Sin embargo, para los expertos en estudios de la Universidad, en la máxima casa de estudios hay temas pendientes como las evaluaciones a la calidad académica, el ingreso de estudiantes y su permanencia, mejor conocido como “pase automático”, crear un sistema de renovación de profesores e investigadores y todo ello relacionado con la modificación a las formas de gobierno y elección de autoridades.

En su vida como académico, el contacto constante con los jóvenes en sus clases de salud pública lo mantienen jovial, siempre con la sonrisa, la broma y la anécdota a flor de piel.

Esa amplia sonrisa que anoche se transformó en una más discreta, casi acompañada por el llanto, al alcanzar el triunfo en una lucha de casi 20 años por llegar a la rectoría de la UNAM. En ese tiempo se presentó tres veces ante la Junta de Gobierno para presentar su programa de trabajo.

Luego de la designación por la Junta de Gobierno, llovieron las felicitaciones y los abrazos; uno de los primeros que recibió fue el de su hijo Joaquín, el menor, quien estudió Derecho en la UNAM y lo acompañó en el conflicto universitario en 1999.

“Lo primero que hice fue felicitar al rector. La felicitación a mi padre la dejo para después”, dice en un rincón del auditorio Fernando Ocaranza de la Facultad de Medicina, mientras el nuevo rector pronuncia su primer mensaje ante funcionarios, investigadores, estudiantes, trabajadores y medios de comunicación que aguardaron casi dos décadas para escuchar un mensaje guardado: “Una ocasión muy especial, un momento especial, en el que tengo el honor de recibir el encargo de la honorable Junta de Gobierno...”.

Sus amigos y adversarios dicen que es ante todo un “hombre de palabra” que respeta cualquier acuerdo.
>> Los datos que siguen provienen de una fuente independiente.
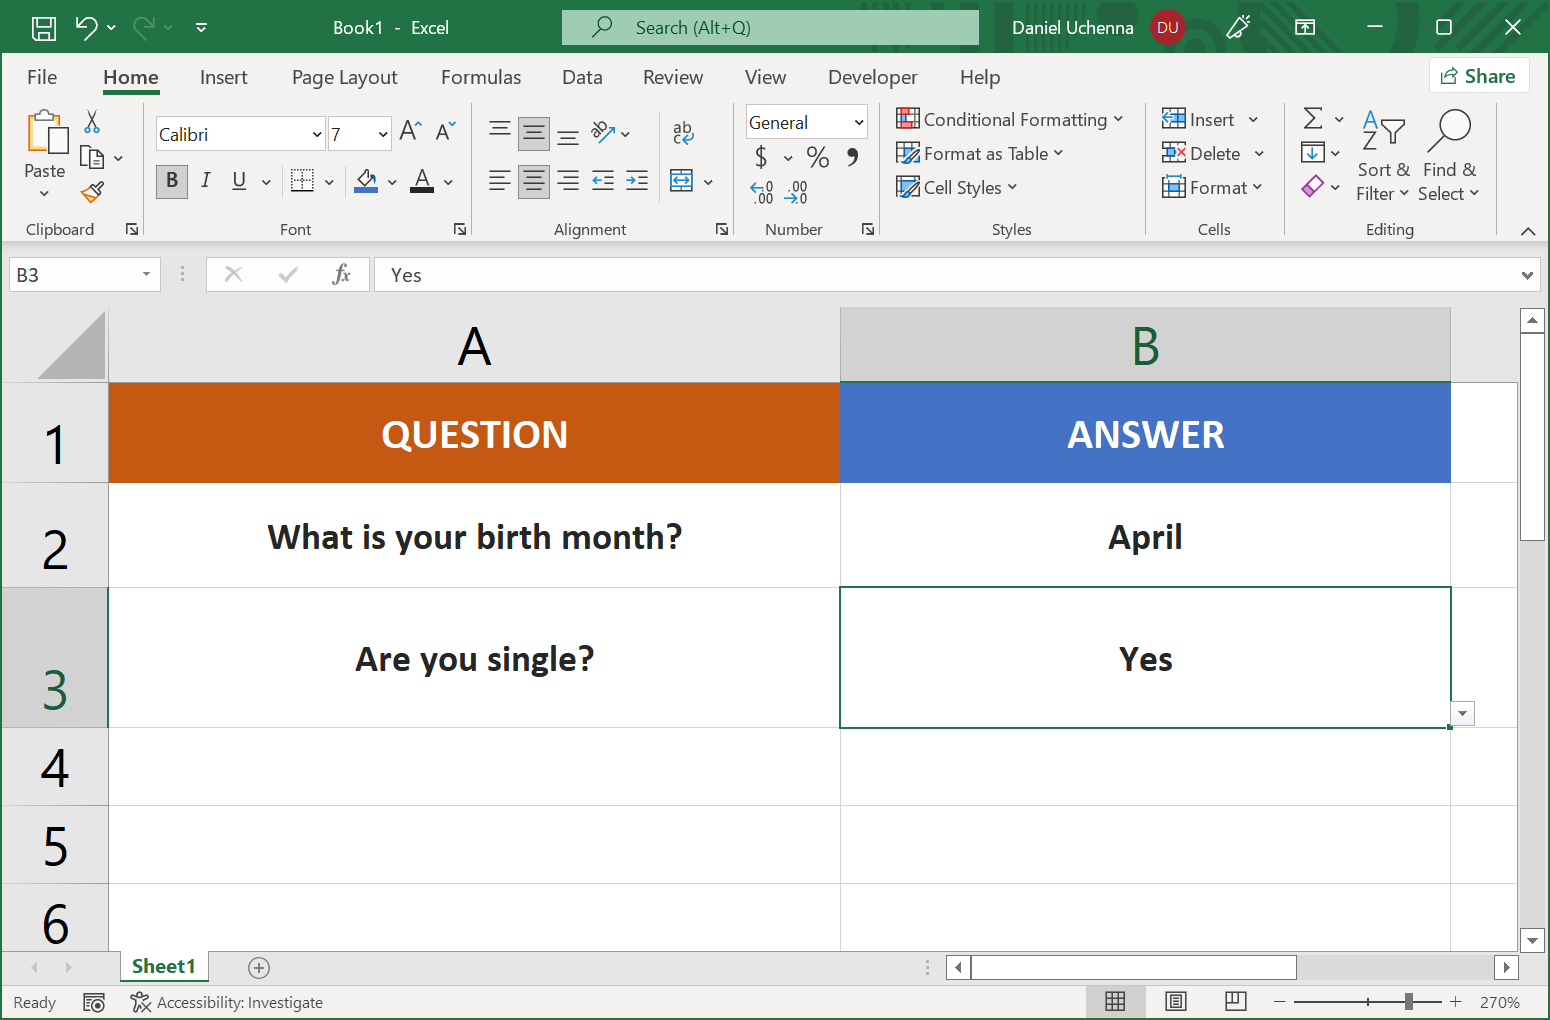The height and width of the screenshot is (1020, 1550).
Task: Click the Share button
Action: [1479, 75]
Pero a la vez, la exigencia, disciplina y demandas personales lo llevan a ser inflexible en sus decisiones, “autoritario”, consideran algunos.

A principios de los años 70, en las aulas de la Facultad de Medicina, José Narro Robles conoció a su maestro, Ramón de la Fuente, y más tarde al hijo, Juan Ramón de la Fuente, que se convirtió en su amigo, compañero de batallas, y por quien tuvo que “sacrificar” en una ocasión su aspiración de llegar a la meta de Rectoría.

Desde aquellos años se tejió una historia de amistad que culminó anoche con la llamada de felicitación del amigo y en medio el recuerdo al maestro.

En 1973 se tituló como médico cirujano con mención honorífica. Luego realizó estudios de posgrado en medicina comunitaria en la Universidad de Birmigham, en Inglaterra.

En la Universidad ha ocupado diversos cargos en la administración, que lo hacen “tener siempre los pelos en la mano”: director de Extensión Académica, de Planeación, y coordinador general de la reforma universitaria, entre otros.

En la administración pública, director de salud pública en el Distrito Federal, secretario general del IMSS, subsecretario de Gobierno de la Secretaría de Gobernación y subsecretario de la Secretaría de Salud.

Desde 2003 es director de la Facultad de Medicina, donde se le criticó por haber impulsado primero un programa de bicicletas para transportarse en lugar de renovar las computadoras o la biblioteca de ese espacio, lo cual logró dos años más tarde, cuando en sus propias manos, en un primer experimento con los robots para las prácticas de diagnósticos de partos, “se le murieron la mujer y su bebé”.

Obsesivo en el trabajo, en las últimas horas Narro Robles aún trabajaba en las modificaciones al texto que publicará la Real Academia Nacional de Medicina de España, a la que ingresó hace un par de semanas. Escrito que ahora presentará en su nuevo cargo, el de rector.